Qu’implique le recyclage du plastique issu des déchets néerlandais ?
« Nous l’avons lavé, séparé par densité et transformé en rebroyé. Beaucoup de gens ne réalisent pas à quel point nos déchets plastiques sont pollués. Comme il faut encore le laver. Qu’il y a toujours une fraction résiduelle et que cela coûte de l’argent de la brûler. J’avais besoin d’une purification complète de l’eau. J’ai dû réutiliser l’eau que j’utilisais moi-même. Aux Pays-Bas, nous nous faisons parfois du mal avec des exigences environnementales plus strictes. Les recycleurs allemands sont autorisés à rejeter l’eau dans les égouts, car les déchets alimentaires des ménages pénètrent également dans les égouts par le robinet. Mais aux Pays-Bas, l’eau doit être purifiée, filtrée et réutilisée. Nous sommes donc toujours désavantagés par rapport à nos voisins.
Que pensez-vous du plastique recyclé fabriqué à partir de nos déchets en concurrence avec le plastique fossile provenant d’immenses usines asiatiques ?

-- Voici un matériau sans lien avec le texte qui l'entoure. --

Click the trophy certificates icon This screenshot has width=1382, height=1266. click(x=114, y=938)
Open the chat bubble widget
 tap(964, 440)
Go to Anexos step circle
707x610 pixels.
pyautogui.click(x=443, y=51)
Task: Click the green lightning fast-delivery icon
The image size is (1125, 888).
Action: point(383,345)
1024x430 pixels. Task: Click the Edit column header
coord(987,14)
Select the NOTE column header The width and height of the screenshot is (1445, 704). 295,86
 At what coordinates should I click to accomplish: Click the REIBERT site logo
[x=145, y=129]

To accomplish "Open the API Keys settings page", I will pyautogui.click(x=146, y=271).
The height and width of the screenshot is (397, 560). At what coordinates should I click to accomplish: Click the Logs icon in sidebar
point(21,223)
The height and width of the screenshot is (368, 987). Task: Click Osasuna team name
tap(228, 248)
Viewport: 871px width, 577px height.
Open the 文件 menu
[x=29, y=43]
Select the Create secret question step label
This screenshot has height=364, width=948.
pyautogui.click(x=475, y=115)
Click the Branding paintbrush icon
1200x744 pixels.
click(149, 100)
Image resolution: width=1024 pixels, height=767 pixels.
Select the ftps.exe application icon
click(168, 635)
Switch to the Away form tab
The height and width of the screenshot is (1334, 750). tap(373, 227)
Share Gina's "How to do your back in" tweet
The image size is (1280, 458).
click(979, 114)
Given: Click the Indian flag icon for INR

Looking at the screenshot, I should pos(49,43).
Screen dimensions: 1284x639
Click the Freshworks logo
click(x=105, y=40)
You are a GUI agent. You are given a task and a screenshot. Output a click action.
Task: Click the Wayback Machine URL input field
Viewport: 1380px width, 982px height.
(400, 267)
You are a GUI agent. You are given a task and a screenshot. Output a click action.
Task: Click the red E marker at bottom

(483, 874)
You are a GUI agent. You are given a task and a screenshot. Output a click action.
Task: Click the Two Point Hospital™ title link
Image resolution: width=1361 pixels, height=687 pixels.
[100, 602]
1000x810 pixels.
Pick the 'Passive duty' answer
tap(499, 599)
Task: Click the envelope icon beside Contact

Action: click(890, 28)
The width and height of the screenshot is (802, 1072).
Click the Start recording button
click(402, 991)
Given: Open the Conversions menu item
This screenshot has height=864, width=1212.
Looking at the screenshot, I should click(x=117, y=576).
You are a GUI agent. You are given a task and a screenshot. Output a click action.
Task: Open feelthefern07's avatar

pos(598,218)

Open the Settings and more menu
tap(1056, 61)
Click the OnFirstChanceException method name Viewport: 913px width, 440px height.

« Il est étrange que la collecte et le tri des déchets PMC soient subventionnés, mais que le recyclage doive être beaucoup plus autonome et payer les déchets qu’il reçoit. Nous devons concurrencer le plastique bon marché provenant de Chine et du reste du monde. Nous sommes également confrontés à la concurrence du plastique recyclé en provenance d’Asie. Ce que tout le monde sait n’est parfois pas réellement recyclé, mais simplement du plastique neuf vendu de cette façon. Je suis très préoccupé par l’industrie néerlandaise du recyclage. Je crains que nous ne soyons vraiment en train de le détruire maintenant. Travailler avec du plastique issu de PMD est très laborieux, il est de plus en plus pollué, les emballages sont de plus en plus fins. Nous sommes confrontés à de nombreux défis techniques. Alors que les prix de l’énergie, du personnel, des déchets – tous ces types de prix augmentent. »
Quand as-tu réalisé que tu n’y arriverais pas ?
«Il y a seulement quelques semaines. Nous travaillions en partie en tant que sous-traitant pour d’autres entreprises et j’avais également beaucoup d’espoir de pouvoir entrer moi-même sur le marché pour recycler les PMC afin d’augmenter mes marges. L’organisation de producteurs Verpact est responsable de la distribution des déchets PMD aux Pays-Bas. Il s’est avéré que j’étais autorisé à traiter pour eux 2 000 tonnes de déchets PMC, alors que j’avais calculé qu’il me faudrait environ 6 000 tonnes pour nous maintenir à flot sur ce marché difficile. Pour le traitement des déchets PMC, je suis également en concurrence avec les recycleurs allemands, où ils réalisent davantage d’économies d’échelle.
Que faut-il faire pour aider l’industrie néerlandaise du recyclage ?
« Il devrait absolument y avoir une taxe à l’importation sur le plastique fossile. Et une obligation européenne de mélange, qui oblige les transformateurs de plastique à utiliser du plastique en partie recyclé. Cela est prévu pour 2030, mais ce sera bien trop tard pour l’industrie néerlandaise du plastique.»
Vous avez deux filles de six ans. Que leur dites-vous ?
«Je veux toujours protéger mes filles. Je préférerais qu’ils continuent à penser que le recyclage est tout à fait normal. On disait : que fait-on du plastique ? « Recyclez ! » criaient-ils. Et qui le recycle ? “Maman!” Mes filles sont encore trop jeunes pour comprendre un mot comme faillite, pour elles je suis juste à la retraite pour un moment.